Bogdanić Branko, Augustin Goran, Kekez Tihomir, Mijatović Davor, Hlupić Ljiljana, Vanek Maja
University of Zagreb, Zagreb University Hospital Center, Department of Surgery, Zagreb, Croatia.
Coll Antropol. 2012 Mar;36(1):335-8.
Ascending colon cancer as a colocutaneous fistula to the abdominal wall at the site of a previous postoperative scar is extremely rare. A 69 year old male presented with five day history of pain and foul smelling discharge from right subcostal scar from elective cholecystectomy performed 8 years ago. Last three days, he had fever up to 39 degrees C, with mild pain in right upper abdominal quadrant without vomiting, diarrhea, bloody stools or weight loss. Computed tomography, with peroral contrast, revealed extralumination into abdominal wall with several fistulas reaching the skin.
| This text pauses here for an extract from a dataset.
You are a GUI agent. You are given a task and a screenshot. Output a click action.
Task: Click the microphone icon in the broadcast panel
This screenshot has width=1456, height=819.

Emergency median laparotomy found infiltrating tumor of ascending colon into abdominal wall. A right hemicolectomy and complete thickness abdominal wall excision (7 x 10 cm) was performed. The abdominal wall defect was too extensive for primary closure and two 20 x 20 cm moist gauzes were placed to cover the defect and were fixed with stitches to the skin. On second postoperative day, due to contamination, porcine dermal collagen implant was placed intraperitoneally. Such emergency presentations and therapeutic options are discussed.